John shouted orders over the radio. “Chambers! Take Third Squad with your and Dawson’s weapons crews through the woods to the road behind us and nail that fucking armor!” Stephie twisted around to confirm that they complied. The dozen soldiers rose and sprinted through the trees toward the rear. The residential street behind them was barely visible through the thin stand of slender pine trees.
Flames sparked from dozens of trunks as the two scout vehicles opened fire into the woods with explosive shells from their turret-mounted automatic cannon.
She could no longer see Third Squad, which had gone to ground.
“I’m goin’ to check on Third Squad!” Stephie shouted over the platoon net.
“Stay where you are!” John ordered, but Stephie was already up and running. “Stephie!” he shouted as she headed toward the blistering swath of fire.
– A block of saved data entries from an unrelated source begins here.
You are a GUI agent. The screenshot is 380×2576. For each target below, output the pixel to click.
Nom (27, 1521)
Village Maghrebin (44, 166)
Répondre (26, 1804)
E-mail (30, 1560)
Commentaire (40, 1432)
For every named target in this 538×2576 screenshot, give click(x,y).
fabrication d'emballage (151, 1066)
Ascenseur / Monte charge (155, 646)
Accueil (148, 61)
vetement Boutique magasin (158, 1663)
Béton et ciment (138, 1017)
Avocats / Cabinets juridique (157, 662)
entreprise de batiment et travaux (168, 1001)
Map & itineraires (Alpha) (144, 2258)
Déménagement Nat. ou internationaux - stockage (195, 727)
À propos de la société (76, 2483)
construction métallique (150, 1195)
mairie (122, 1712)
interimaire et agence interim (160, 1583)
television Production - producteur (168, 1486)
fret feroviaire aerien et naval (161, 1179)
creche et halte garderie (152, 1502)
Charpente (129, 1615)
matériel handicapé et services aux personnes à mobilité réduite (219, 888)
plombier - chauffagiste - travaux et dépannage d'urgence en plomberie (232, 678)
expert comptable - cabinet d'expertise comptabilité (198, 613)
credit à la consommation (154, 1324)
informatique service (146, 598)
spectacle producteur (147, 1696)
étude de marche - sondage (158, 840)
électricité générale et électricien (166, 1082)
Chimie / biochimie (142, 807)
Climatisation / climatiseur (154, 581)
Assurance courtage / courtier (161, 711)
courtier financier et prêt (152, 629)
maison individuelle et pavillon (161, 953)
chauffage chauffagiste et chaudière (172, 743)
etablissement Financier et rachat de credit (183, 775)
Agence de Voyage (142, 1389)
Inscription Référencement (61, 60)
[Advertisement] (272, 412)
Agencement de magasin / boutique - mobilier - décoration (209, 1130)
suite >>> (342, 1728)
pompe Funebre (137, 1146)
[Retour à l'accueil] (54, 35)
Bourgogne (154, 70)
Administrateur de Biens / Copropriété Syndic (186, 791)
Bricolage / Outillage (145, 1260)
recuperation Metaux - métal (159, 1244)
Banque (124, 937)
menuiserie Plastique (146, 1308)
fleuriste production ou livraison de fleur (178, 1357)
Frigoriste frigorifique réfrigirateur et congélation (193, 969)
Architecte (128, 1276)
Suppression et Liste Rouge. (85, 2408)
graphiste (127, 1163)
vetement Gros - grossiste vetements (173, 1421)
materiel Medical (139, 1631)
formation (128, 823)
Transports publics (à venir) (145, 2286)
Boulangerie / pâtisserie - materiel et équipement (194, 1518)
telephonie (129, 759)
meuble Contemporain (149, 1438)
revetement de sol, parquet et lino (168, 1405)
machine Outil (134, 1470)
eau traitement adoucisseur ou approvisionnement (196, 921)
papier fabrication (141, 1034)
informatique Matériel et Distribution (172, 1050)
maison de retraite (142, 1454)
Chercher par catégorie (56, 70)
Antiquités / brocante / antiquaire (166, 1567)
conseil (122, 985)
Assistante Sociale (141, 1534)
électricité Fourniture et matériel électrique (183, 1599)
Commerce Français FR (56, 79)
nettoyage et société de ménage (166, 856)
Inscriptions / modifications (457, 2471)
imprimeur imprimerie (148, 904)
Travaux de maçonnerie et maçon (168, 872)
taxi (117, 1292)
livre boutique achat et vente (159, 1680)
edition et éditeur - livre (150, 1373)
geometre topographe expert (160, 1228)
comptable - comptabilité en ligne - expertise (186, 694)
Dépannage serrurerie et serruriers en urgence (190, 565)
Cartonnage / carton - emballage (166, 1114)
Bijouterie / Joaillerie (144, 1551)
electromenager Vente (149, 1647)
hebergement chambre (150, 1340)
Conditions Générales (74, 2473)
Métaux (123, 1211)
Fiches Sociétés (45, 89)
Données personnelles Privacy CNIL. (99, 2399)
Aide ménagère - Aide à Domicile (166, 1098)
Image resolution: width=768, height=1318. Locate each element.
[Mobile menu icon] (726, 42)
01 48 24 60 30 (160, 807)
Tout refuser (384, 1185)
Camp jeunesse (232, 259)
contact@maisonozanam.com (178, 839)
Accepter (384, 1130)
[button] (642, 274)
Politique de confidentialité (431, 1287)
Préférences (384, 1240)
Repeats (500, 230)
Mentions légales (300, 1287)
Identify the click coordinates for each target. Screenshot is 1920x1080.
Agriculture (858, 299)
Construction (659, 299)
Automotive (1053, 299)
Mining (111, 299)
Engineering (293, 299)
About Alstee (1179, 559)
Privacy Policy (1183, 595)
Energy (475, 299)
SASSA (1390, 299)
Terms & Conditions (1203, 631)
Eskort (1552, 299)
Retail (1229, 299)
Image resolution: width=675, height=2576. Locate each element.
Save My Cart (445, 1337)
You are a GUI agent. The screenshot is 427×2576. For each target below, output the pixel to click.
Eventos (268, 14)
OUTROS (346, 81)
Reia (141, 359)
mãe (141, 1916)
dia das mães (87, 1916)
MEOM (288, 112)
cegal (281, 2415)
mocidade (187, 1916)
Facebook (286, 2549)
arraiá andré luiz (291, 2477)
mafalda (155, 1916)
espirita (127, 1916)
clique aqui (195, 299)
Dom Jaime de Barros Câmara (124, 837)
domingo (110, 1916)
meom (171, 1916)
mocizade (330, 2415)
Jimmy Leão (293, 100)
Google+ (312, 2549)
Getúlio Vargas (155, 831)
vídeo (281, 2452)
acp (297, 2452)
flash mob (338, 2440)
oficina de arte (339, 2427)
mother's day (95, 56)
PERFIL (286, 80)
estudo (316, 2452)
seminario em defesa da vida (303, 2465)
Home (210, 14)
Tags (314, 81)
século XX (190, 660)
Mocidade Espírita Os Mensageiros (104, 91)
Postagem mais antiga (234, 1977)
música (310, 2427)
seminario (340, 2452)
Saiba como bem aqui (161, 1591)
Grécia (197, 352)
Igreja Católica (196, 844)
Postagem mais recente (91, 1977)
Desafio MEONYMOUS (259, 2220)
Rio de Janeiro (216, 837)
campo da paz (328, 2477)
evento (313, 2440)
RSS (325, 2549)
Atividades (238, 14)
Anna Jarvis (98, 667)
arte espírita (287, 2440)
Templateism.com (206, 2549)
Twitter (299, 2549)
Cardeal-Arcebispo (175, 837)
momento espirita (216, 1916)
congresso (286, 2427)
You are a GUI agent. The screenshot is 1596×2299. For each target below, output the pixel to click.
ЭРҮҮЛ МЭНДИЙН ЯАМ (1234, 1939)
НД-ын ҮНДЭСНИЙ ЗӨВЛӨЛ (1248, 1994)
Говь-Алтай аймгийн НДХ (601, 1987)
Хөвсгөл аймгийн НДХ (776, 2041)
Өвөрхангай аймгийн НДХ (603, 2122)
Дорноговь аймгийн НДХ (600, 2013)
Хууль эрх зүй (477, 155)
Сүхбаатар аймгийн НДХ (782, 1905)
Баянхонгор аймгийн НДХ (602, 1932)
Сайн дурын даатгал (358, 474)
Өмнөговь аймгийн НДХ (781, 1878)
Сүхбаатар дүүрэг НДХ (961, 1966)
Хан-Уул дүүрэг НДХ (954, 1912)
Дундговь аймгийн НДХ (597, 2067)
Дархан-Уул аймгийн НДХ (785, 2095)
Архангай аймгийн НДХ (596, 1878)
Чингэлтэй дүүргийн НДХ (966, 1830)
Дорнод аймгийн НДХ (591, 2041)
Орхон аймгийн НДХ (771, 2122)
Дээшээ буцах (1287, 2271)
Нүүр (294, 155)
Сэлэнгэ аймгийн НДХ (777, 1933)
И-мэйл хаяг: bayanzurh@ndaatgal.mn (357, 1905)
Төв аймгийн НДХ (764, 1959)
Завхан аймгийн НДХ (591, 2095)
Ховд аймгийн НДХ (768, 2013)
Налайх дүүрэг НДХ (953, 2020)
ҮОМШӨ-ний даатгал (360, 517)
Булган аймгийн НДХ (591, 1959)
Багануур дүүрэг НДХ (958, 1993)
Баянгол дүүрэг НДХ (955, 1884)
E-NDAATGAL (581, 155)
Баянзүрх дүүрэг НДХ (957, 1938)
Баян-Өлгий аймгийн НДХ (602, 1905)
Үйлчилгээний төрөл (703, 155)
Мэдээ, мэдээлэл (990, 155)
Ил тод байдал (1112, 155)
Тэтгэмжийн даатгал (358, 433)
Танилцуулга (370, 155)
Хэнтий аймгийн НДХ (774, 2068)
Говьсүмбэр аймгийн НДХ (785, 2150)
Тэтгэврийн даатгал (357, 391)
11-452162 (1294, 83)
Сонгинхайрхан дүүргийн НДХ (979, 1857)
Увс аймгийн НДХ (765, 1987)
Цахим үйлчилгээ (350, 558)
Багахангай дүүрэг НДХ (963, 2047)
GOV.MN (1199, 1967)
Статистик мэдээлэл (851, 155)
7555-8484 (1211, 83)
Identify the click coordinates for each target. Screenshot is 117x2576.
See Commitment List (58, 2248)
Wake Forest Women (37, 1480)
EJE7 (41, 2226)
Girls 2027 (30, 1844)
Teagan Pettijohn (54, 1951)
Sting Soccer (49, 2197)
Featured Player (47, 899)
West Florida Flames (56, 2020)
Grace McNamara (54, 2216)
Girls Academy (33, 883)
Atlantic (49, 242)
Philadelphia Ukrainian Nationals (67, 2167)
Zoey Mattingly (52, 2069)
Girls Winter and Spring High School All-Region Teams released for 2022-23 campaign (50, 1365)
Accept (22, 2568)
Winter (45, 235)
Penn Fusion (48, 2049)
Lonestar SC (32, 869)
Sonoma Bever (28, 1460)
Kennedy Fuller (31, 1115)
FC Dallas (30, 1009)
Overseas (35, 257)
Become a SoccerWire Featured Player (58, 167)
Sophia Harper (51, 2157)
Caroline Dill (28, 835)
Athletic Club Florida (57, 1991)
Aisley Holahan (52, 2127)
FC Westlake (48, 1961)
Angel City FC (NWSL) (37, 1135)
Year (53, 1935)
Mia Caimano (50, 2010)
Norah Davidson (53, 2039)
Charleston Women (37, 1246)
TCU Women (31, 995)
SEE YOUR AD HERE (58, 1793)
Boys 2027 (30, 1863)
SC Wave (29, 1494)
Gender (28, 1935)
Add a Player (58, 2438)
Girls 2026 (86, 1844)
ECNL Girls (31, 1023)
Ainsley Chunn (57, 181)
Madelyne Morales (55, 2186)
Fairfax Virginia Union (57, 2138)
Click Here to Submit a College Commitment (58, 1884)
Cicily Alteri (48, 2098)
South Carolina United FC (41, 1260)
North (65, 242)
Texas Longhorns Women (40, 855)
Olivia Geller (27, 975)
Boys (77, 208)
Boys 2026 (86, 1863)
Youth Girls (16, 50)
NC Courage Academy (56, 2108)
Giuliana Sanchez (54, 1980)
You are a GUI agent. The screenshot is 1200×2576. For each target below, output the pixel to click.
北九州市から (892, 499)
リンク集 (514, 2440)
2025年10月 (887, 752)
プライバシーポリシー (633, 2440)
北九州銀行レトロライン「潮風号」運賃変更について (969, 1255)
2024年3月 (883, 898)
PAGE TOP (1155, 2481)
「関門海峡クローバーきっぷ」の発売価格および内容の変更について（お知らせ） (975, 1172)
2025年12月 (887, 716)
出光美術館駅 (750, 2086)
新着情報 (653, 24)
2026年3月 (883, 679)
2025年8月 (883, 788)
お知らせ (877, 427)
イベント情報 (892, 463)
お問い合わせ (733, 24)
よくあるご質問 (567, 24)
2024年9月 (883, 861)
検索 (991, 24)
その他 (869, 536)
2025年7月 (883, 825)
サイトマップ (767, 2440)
Pops of flame randomly blasted tree trunks and limbs. She dropped to the ground just ahead of raking fire from a 25 mm cannon, whose glancing blows off trees showered her with stinging splinters. But the whooshof American antitank missiles and solid thumps of shaped charges ended the rain of cannon fire.
She scampered forward through the trees, stooped and low until she saw — on either side of the smoking hulks — a dozen assault rifles blazing straight toward her. Bullets snapped through brush, creased bark, and zipped by her head as she flattened herself onto the ground. The Chinese armored cavalrymen had dismounted before their rides had been hit. They were well led — leapfrogging by fire and maneuver — on a headlong charge into the woods.